• _Task objective_: Each record must appear in your answer exactly as it does below.

Stored data:
──────
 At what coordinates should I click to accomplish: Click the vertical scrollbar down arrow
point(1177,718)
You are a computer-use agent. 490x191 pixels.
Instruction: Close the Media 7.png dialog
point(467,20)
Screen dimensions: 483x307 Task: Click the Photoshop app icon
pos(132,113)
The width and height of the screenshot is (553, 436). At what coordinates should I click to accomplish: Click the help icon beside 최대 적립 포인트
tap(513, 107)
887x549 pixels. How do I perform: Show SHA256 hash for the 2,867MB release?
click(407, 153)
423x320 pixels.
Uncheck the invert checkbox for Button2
──────
• _Answer_:
 At what coordinates should I click to accomplish: Click the vertical scrollbar down arrow
point(1177,718)
You are a computer-use agent. 490x191 pixels.
Instruction: Close the Media 7.png dialog
point(467,20)
Screen dimensions: 483x307 Task: Click the Photoshop app icon
pos(132,113)
The width and height of the screenshot is (553, 436). At what coordinates should I click to accomplish: Click the help icon beside 최대 적립 포인트
tap(513, 107)
887x549 pixels. How do I perform: Show SHA256 hash for the 2,867MB release?
click(407, 153)
423x320 pixels.
Uncheck the invert checkbox for Button2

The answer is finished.